There are signs that Turkish-Iranian gold trader Reza Zarrab, arrested last year and charged with financial crimes including money laundering and violating sanctions against Iran, may be about to enter a plea bargain with federal prosecutors. Zarrab has been moved to an undisclosed location within federal custody, and authorities have slow-rolled their response to Turkish government attempts to locate him. More telling, Zarrab’s team of attorneys have missed important filing deadlines, which indicates that they do not expect their client to appear in court.
Zarrab’s trial is currently scheduled to begin next week, on 27 November. When he failed to appear in court last week beside co-defendant Mehmet Attilla, Attilla’s attorney asked where he was. “Keep your eyes on the docket,” was the response from District Judge Richard Berman.
Did Zarrab’s Arrest Cause Erdogan’s Purges?
Reza Zarrab came to international attention in 2013, when he was arrested by Turkish police and charged with smuggling gold to facilitate Iranian money transfers. The scheme included bribery and corruption that involved very senior Turkish officials, including three government ministers. The fallout threatened to bring down the Turkish government. President Recep Tayyip Erdogan alleged that the arrest was orchestrated and the charges were fabricated by elements within the security services who were loyal to his arch-enemy, Fethullah Gulen.
This led to speculation that the driving purpose of Erdogan’s purges was to stop Zarrab’s prosecution.
Gulen is a Turkish cleric residing in Pennsylvania who heads an international network of schools and mosques. He was admitted to the U.S. for political asylum, and remains the top target of Erdogan’s fury. Erdogan responded to Zarrab’s arrest by conducting a sweeping purge of the police, military, and government officials, claiming there was a massive conspiracy by followers of Gulen to stage a coup against him. Tens of thousands of civil servants and uniformed forces were dismissed, and thousands were jailed. The charges against Zarrab were dropped in 2014, and the investigation was closed. This led to speculation that the driving purpose behind the purges was to stop Zarrab’s prosecution.

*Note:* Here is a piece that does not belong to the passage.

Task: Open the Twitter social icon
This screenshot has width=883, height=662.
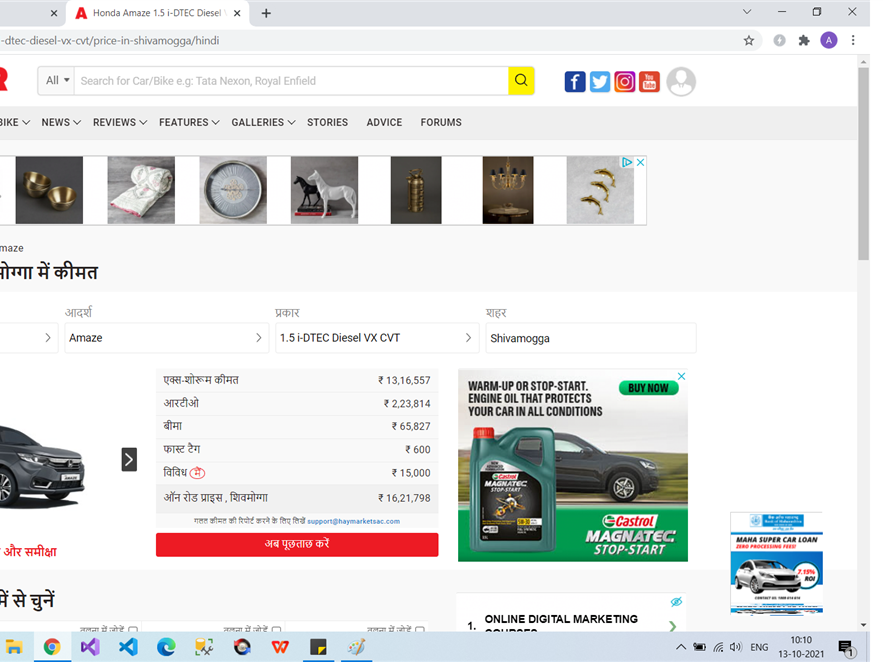Action: (x=600, y=82)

When Zarrab was arrested by American authorities in 2016, therefore, Turkish opposition leaders rejoiced. Reuters reported at the time, “Kemal Kilicdaroglu, leader of Turkey’s main opposition CHP, said he hoped the U.S. investigation would shed new light on the dropped 2013 investigation. ‘I am sure there are many who won’t sleep comfortably in their beds tonight,’ he told a party meeting in parliament. ‘They will hang out all the dirty laundry, and this way we will learn the whole truth.’”
Legal Dream Team
Zarrab hired the most expensive legal team since the O.J. Simpson trial, ensuring that he had the best representatives for every possible avenue of defense. To negotiate a diplomatic settlement of his case, he hired Rudolph Giuliani and former Attorney General Michael Mukasey, who flew to Turkey for talks with Erdogan. The Wall Street Journal reported that he also had discussions with former National Security Advisor Michael Flynn about negotiating a political solution with the incoming Trump Administration.

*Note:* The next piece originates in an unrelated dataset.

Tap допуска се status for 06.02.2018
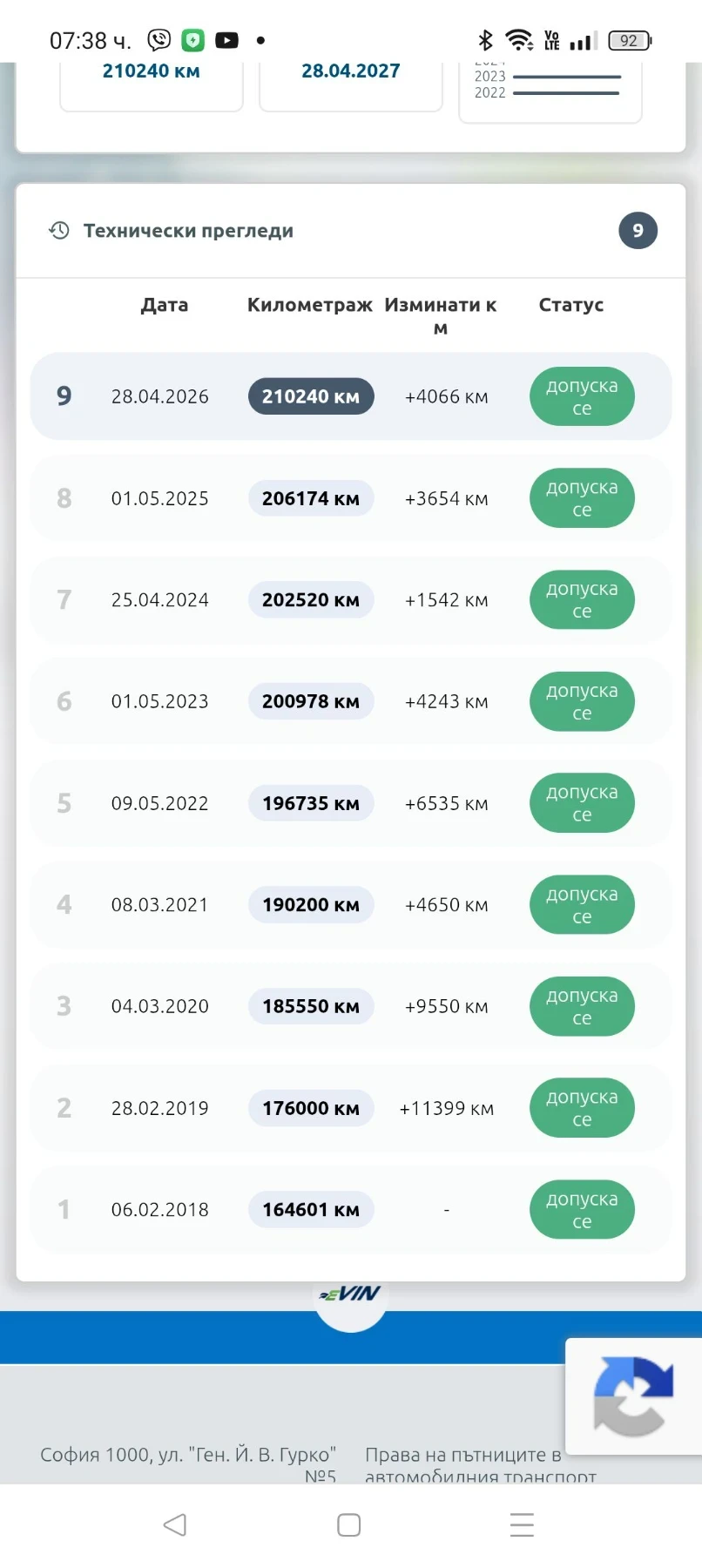 coord(582,1209)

The lead attorney for Zarrab is Benjamin Brafman, one of New York’s top criminal defense attorneys. His team includes specialists in appellate law such as former Solicitor General Paul Clement and former assistant attorney general Viet Dinh. Their presence indicates a preparation to challenge U.S. law, presumably for an eventual Supreme Court appeal. Indeed, an early motion filed by Brafman challenged U.S. jurisdiction in the case. Other members of Zarrab’s legal team (he had five law firms and 17 attorneys at last count) include former prosecutors in the U.S. Attorney’s office for the Southern District of New York, which brought the case against him; and specialists in sanctions and money laundering law.
… could be very bad news for Erdogan….
When Zarrab did not meet a filing deadline this week to contest what evidence can be presented to the jury, it was taken as an unmistakable sign that he intends to plead guilty. In light of the enormous sums already spent on a legal team designed to cover every avenue of defense, there is no chance that the defense would pass up an opportunity so important.
The fact that the Turkish government has been unable to reach Zarrab after he was moved indicates that he does not want to be reached. That could be very bad news for Erdogan, depending on the nature of the deal Zarrab made, and with which part of the government he made it. If he made the deal with the U.S. Attorney’s office, it could open up more prosecutions against people connected to Iranian sanctions busting and money laundering. If he made it with American intelligence agencies, it could open up diplomatic opportunities in bilateral and multilateral negotiations with Erdogan over Turkey’s role in NATO and relations with Iran and Russia. Either way, Erdogan cannot be pleased with the result.
Keep a close eye on this case. Whatever deal he made, it is not likely to be apparent to the casual observer. It is certain, however, to have significant consequences for America’s interests in Europe, the Middle East, and Central Asia.